Task item - From the records below, pull each line that has "computer".

Supplied records -

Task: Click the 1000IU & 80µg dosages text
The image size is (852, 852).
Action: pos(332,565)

...

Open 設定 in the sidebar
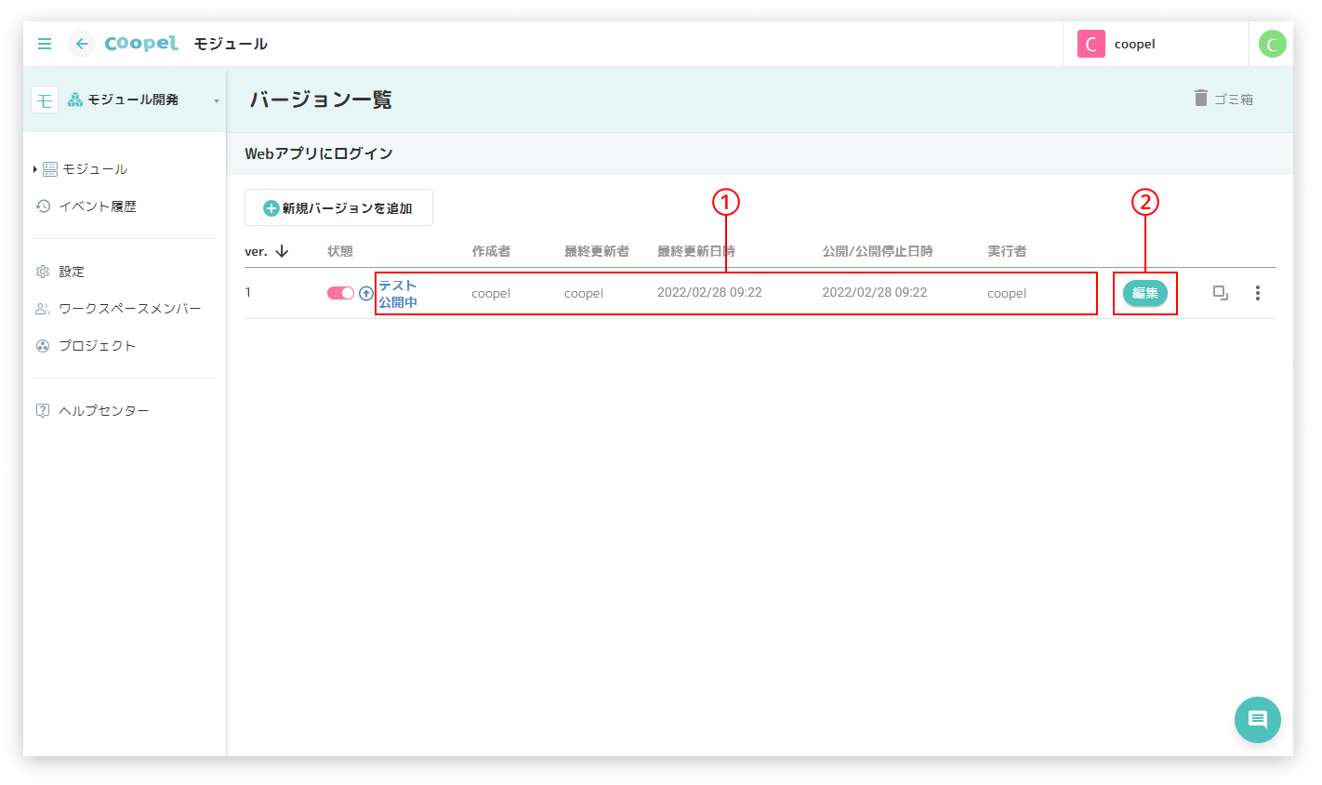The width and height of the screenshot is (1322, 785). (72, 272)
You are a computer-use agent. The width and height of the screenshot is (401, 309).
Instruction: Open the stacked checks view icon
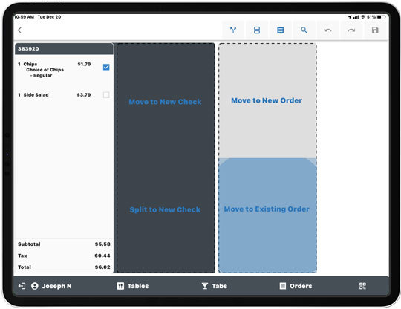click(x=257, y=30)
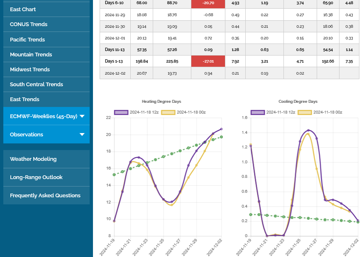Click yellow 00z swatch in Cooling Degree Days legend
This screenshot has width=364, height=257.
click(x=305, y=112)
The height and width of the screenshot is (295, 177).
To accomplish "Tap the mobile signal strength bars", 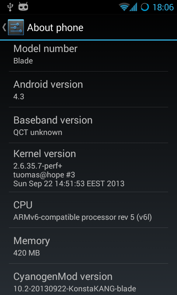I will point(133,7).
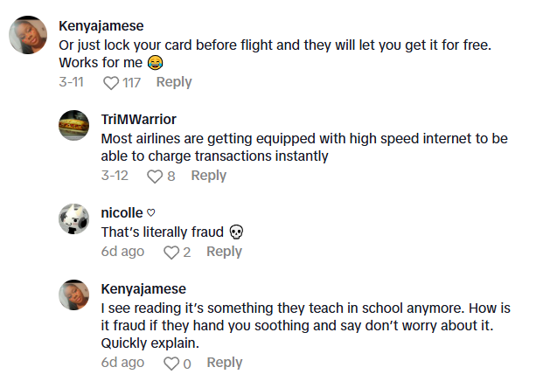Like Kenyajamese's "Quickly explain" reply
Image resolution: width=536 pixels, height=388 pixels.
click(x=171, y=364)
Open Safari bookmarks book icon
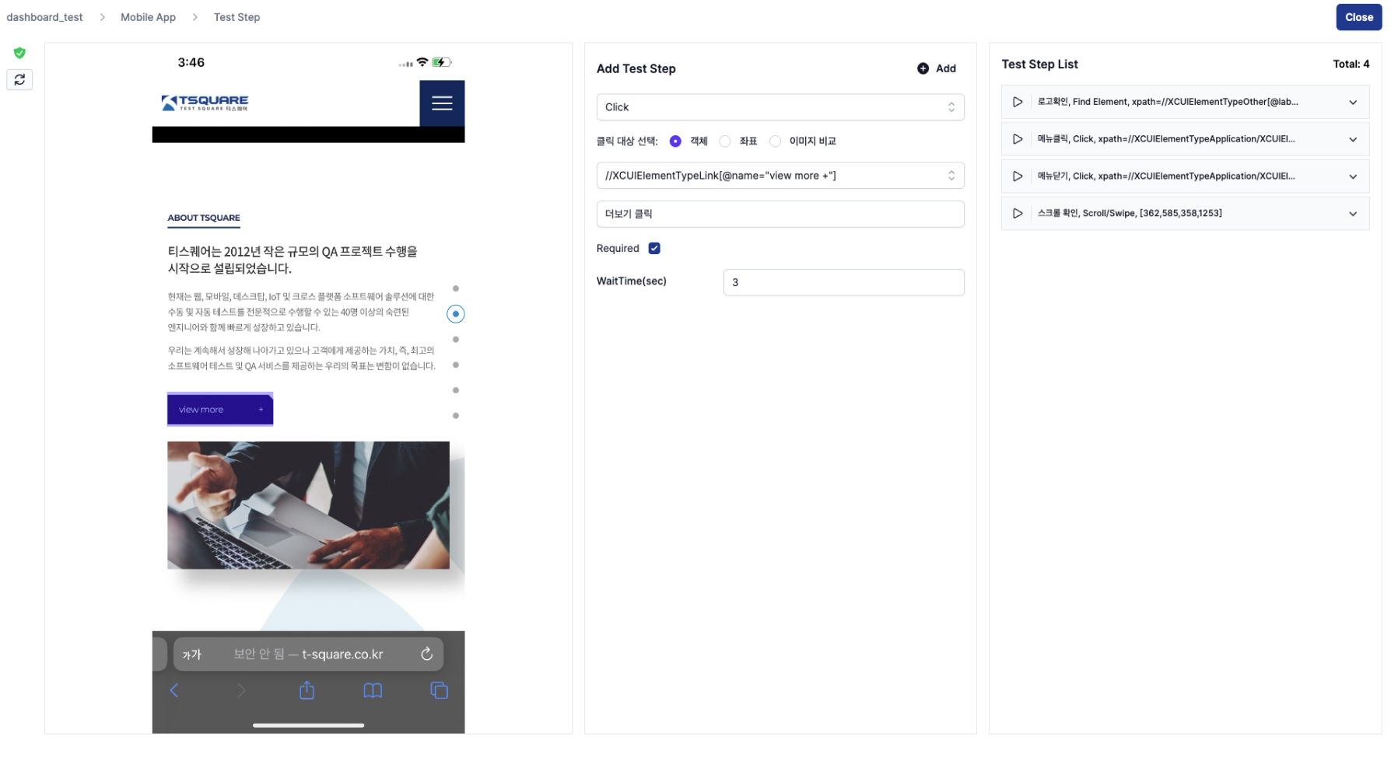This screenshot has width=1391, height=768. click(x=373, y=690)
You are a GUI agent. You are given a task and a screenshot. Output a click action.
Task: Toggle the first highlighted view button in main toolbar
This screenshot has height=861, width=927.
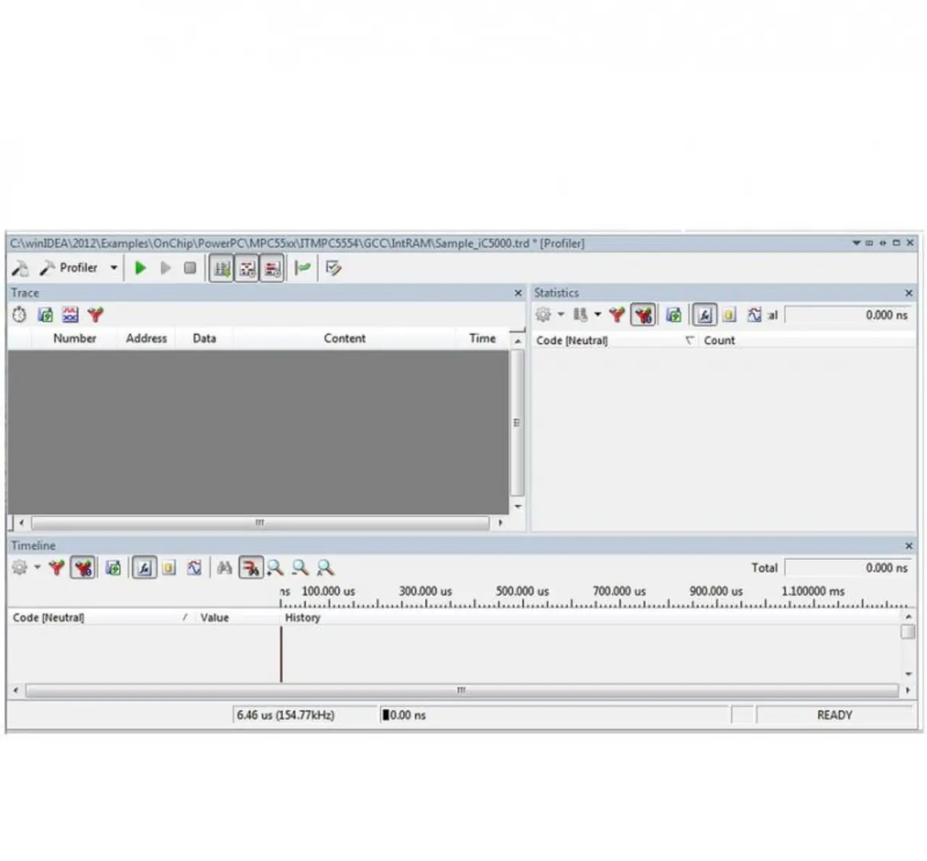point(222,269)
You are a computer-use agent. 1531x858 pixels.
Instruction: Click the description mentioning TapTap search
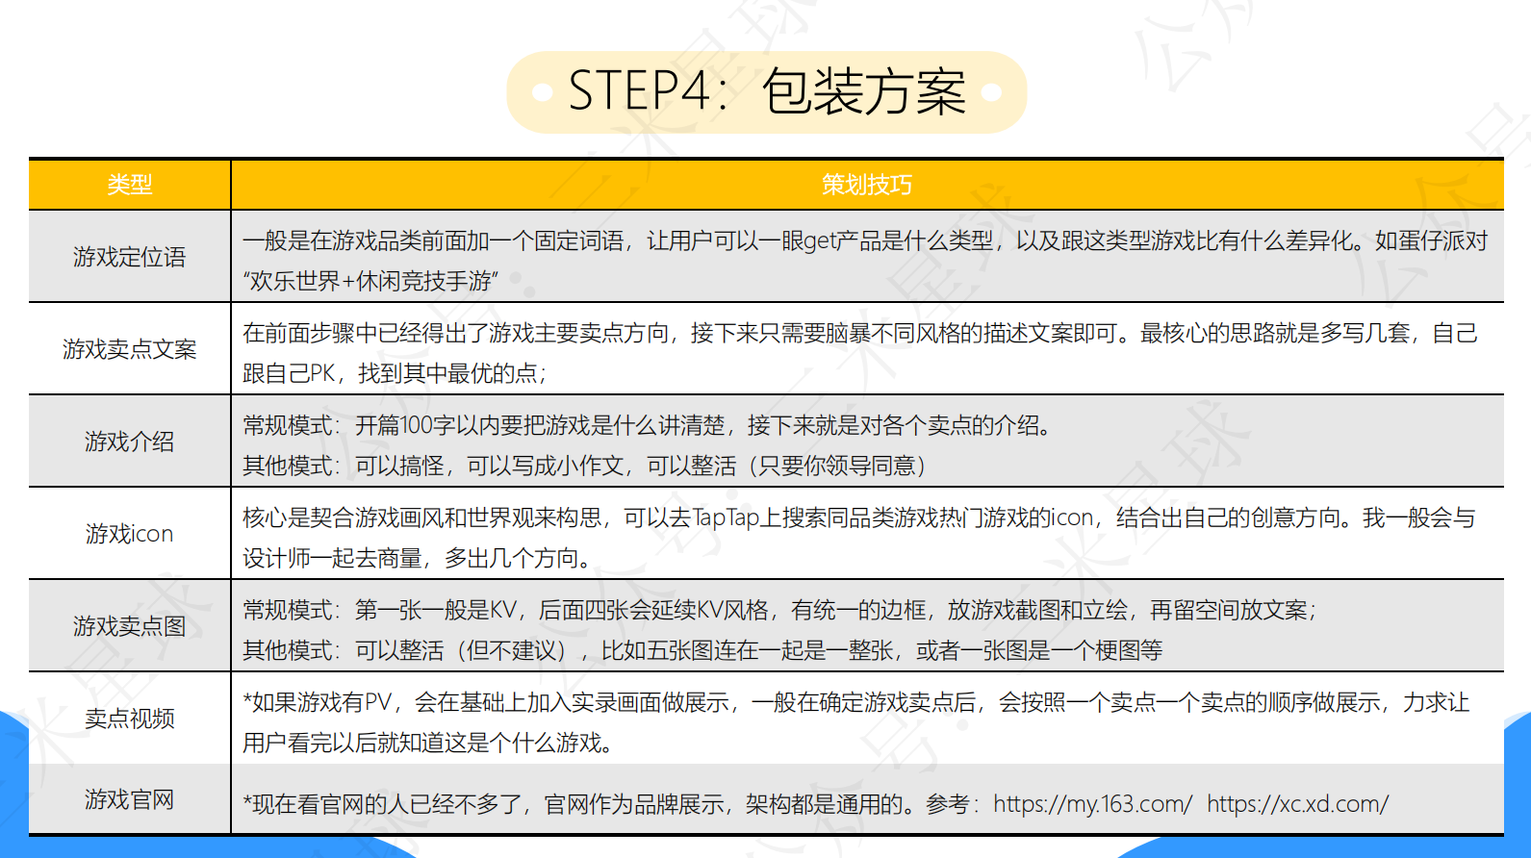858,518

Answer area -
You are a computer-use agent. The width and height of the screenshot is (401, 309).
You are a computer-use agent. 1531x858 pixels.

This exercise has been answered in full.